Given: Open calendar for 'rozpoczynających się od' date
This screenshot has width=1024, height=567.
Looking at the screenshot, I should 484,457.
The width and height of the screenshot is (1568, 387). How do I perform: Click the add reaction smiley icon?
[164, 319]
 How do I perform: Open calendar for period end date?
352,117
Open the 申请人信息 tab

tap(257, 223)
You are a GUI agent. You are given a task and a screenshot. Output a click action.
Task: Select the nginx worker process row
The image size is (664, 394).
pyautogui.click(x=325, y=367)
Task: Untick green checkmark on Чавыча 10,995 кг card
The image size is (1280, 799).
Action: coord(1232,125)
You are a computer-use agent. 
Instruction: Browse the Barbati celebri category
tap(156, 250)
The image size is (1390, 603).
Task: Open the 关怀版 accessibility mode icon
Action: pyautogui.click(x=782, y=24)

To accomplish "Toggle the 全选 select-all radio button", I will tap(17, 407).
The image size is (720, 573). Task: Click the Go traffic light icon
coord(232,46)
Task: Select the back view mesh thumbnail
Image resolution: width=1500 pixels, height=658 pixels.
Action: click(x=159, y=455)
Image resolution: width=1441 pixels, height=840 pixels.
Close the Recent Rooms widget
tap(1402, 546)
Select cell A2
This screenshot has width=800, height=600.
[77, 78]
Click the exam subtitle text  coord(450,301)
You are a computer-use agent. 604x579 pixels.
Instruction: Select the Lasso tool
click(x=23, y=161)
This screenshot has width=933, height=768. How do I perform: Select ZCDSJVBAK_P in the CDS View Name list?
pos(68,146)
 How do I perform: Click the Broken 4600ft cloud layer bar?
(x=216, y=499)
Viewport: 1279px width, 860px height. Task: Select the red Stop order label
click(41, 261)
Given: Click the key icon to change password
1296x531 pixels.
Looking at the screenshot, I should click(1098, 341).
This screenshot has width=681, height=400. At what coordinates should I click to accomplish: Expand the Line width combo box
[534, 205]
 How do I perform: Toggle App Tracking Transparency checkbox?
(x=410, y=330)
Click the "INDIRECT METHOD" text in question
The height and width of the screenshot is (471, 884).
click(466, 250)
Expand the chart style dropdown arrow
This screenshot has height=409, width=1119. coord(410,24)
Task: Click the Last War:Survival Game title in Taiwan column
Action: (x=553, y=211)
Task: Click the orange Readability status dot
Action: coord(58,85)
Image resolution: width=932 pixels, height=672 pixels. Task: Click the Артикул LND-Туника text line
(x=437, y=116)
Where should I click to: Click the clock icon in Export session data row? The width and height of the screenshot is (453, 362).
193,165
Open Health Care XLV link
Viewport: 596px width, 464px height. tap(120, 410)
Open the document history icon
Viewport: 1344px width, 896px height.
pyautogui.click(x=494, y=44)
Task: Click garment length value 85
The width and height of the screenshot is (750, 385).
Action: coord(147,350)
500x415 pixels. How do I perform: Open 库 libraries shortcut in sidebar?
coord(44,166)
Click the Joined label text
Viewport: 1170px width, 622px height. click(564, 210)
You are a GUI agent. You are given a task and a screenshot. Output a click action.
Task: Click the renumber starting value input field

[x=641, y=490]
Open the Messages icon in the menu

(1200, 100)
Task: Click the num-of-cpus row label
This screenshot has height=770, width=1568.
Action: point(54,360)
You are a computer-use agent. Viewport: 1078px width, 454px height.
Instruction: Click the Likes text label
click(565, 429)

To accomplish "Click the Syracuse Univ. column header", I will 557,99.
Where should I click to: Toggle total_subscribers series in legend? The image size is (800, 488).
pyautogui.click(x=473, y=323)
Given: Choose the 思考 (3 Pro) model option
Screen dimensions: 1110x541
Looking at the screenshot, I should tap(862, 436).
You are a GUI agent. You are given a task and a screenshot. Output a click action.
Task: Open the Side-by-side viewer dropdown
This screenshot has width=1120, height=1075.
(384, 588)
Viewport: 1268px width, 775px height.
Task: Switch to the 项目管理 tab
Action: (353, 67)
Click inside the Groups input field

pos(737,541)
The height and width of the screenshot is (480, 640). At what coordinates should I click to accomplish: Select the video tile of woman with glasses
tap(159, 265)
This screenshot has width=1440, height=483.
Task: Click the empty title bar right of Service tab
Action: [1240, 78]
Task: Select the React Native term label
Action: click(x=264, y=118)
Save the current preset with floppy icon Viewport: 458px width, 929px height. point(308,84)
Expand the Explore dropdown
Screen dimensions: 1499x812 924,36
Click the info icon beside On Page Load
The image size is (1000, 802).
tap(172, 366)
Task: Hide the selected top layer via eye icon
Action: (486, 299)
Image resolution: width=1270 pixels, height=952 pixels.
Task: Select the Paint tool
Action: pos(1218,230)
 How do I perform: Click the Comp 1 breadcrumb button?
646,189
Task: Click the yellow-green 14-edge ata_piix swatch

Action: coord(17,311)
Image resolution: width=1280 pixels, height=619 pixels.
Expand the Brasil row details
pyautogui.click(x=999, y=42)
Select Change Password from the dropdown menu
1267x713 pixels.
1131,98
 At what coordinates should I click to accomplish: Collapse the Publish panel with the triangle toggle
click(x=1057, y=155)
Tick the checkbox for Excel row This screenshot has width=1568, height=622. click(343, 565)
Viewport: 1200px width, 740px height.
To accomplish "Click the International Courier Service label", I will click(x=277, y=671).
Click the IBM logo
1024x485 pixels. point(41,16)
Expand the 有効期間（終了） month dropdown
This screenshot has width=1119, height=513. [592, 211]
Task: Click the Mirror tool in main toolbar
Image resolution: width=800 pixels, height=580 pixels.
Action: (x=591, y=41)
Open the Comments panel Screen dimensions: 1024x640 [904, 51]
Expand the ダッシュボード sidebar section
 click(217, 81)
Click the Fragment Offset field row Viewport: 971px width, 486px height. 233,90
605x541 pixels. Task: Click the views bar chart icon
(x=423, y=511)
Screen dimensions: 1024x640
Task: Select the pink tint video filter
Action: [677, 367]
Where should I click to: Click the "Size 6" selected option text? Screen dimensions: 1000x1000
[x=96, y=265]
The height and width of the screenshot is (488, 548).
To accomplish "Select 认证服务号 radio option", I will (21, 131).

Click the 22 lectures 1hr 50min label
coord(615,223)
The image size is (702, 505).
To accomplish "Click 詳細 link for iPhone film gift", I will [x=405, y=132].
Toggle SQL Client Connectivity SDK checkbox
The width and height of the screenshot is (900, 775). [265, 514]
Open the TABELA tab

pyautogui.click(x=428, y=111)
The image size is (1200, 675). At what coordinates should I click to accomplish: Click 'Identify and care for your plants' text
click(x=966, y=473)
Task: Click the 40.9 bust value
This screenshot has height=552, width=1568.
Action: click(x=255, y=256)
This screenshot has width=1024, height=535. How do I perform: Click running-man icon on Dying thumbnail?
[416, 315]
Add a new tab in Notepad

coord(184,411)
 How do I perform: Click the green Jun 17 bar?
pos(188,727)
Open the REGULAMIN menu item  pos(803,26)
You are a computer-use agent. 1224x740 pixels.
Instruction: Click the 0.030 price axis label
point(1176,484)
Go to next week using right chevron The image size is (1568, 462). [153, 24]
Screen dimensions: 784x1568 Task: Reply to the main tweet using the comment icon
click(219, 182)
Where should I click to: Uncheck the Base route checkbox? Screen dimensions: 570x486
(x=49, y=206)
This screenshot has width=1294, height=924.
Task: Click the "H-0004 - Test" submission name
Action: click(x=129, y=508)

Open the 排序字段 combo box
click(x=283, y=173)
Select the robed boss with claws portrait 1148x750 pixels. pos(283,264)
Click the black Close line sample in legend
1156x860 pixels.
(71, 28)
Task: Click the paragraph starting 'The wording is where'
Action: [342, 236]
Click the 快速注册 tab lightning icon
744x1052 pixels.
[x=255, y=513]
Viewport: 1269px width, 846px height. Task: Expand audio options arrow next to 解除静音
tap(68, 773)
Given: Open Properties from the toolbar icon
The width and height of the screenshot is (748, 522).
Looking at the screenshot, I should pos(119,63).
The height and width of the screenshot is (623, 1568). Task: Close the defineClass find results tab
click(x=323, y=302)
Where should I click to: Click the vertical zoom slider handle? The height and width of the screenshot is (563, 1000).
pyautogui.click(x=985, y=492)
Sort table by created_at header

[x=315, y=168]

━━━━━━

◆ THE PROBLEM ◆
Provide only the number of lines from the material above that include the word "will".

◆ OUTPUT FOR THIS TASK ◆
5